PROVIDED MATERIAL »

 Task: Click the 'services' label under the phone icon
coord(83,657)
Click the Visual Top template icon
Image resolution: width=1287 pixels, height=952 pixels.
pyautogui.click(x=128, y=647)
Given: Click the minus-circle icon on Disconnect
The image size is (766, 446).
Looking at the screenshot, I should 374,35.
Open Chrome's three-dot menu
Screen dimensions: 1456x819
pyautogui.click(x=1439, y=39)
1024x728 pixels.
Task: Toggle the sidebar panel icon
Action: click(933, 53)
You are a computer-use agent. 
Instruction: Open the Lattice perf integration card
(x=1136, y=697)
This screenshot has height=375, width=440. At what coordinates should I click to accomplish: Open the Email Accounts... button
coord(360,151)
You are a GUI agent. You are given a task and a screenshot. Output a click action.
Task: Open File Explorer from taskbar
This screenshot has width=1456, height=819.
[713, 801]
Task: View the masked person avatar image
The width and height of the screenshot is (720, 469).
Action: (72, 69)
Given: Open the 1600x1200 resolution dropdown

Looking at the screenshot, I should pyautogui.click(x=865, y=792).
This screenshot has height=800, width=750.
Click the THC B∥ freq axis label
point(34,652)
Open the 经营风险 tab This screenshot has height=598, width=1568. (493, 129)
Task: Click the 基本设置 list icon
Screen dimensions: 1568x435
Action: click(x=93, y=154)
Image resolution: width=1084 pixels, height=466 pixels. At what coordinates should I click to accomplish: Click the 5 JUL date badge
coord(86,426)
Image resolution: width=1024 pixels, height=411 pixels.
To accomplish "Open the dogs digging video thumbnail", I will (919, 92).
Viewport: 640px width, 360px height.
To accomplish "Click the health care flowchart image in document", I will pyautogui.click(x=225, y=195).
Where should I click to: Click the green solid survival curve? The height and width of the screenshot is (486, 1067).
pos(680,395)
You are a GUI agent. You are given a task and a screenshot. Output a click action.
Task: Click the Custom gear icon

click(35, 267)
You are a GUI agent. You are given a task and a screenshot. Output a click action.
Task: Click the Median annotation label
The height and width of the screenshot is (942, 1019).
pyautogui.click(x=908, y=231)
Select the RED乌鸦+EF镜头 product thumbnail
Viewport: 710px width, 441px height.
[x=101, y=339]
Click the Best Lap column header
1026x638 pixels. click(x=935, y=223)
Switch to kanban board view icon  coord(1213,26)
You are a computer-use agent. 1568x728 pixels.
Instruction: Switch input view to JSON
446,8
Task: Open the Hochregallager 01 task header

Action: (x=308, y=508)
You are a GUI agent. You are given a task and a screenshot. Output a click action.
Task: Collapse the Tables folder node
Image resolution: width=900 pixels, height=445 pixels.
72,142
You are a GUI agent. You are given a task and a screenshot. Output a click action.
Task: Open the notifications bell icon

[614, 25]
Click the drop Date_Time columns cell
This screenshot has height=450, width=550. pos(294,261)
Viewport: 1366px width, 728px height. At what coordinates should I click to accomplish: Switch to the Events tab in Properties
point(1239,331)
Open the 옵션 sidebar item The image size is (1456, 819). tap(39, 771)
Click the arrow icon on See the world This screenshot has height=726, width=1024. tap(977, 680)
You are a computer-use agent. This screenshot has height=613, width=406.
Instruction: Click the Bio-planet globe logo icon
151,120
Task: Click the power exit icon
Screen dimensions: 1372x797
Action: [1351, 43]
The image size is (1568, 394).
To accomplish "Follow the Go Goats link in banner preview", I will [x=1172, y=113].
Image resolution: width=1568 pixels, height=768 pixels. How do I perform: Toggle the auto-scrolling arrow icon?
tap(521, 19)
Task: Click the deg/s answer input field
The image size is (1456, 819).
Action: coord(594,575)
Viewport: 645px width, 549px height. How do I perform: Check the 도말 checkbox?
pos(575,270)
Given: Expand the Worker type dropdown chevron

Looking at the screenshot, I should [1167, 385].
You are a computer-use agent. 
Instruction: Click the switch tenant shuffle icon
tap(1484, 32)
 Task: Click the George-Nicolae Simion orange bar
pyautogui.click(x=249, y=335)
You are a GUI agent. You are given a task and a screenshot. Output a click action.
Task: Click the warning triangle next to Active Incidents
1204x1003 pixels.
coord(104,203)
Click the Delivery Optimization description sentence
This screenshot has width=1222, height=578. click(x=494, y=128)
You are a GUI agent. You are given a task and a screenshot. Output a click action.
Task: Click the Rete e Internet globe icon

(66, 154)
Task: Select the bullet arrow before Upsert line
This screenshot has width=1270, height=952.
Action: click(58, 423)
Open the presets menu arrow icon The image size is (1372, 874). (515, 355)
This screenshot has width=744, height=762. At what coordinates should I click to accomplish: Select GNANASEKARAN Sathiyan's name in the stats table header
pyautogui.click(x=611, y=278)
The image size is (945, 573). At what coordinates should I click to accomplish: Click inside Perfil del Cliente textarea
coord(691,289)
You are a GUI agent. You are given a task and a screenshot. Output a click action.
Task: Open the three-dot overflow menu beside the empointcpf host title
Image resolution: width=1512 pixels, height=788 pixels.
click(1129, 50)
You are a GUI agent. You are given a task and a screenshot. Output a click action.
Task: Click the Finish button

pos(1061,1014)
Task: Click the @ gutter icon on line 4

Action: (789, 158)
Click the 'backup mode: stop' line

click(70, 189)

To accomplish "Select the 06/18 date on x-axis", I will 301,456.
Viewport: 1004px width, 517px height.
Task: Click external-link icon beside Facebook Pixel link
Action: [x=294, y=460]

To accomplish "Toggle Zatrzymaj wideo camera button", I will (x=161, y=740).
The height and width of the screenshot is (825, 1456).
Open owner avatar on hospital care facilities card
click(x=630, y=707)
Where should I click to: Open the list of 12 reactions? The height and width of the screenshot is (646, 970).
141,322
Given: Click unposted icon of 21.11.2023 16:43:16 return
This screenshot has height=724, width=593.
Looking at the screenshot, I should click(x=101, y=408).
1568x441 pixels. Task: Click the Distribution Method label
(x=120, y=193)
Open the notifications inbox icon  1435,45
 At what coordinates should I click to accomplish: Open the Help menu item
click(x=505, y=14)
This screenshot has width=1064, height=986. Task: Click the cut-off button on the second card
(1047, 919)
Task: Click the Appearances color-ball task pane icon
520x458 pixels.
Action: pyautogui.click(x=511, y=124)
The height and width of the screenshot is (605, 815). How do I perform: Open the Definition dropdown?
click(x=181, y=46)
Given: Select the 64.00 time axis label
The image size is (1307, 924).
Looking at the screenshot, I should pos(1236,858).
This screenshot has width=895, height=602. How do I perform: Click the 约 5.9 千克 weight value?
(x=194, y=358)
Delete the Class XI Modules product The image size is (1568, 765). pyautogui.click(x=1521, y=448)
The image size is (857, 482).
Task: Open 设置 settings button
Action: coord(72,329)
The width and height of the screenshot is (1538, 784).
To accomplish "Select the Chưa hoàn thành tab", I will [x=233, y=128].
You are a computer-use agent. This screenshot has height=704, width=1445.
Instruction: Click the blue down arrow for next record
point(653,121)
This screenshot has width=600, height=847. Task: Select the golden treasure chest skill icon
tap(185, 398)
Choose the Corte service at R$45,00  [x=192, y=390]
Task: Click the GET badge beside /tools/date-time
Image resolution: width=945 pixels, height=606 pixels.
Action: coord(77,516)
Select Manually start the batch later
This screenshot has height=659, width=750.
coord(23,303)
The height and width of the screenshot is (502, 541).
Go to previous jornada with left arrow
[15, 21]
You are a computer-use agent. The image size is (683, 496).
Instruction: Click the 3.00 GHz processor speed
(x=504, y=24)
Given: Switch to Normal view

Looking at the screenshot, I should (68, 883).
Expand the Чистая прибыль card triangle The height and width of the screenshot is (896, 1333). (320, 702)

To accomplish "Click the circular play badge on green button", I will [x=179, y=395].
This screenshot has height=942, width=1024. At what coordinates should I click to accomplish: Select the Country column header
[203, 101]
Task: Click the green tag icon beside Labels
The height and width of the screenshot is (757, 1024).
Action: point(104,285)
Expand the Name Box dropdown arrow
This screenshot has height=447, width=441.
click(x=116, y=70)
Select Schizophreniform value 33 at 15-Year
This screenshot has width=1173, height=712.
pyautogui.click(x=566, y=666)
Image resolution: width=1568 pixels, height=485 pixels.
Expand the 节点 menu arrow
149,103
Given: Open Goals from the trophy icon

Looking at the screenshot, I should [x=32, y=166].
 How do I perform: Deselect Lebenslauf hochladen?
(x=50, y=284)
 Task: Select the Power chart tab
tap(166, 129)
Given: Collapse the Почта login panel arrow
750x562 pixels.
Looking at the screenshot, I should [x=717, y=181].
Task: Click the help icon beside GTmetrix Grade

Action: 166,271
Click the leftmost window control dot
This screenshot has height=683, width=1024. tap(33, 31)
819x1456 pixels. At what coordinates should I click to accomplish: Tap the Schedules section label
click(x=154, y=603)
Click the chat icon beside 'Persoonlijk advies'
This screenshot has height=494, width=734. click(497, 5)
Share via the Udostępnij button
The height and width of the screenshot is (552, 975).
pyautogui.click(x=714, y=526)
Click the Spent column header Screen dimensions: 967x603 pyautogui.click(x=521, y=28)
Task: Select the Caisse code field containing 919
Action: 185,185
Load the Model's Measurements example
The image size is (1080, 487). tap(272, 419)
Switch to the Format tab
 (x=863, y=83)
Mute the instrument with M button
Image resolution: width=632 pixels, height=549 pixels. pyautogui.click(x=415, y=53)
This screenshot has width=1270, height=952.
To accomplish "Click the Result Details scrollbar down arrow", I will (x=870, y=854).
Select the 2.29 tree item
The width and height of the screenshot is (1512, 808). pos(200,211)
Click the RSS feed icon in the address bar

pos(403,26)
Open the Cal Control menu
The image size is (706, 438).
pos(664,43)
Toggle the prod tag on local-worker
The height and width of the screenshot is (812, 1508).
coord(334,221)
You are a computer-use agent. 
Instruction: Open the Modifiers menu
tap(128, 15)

REQUIRED TASK »
Express the records between the line containing "Open the 经营风险" and the line containing "coord(86,426)", inclusive, as a JSON list of strings with one string per line and blank lines left out.

FINAL RESULT »
[
  "Open the 经营风险 tab This screenshot has height=598, width=1568. (493, 129)",
  "Task: Click the 基本设置 list icon",
  "Screen dimensions: 1568x435",
  "Action: click(x=93, y=154)",
  "Image resolution: width=1084 pixels, height=466 pixels. At what coordinates should I click to accomplish: Click the 5 JUL date badge",
  "coord(86,426)"
]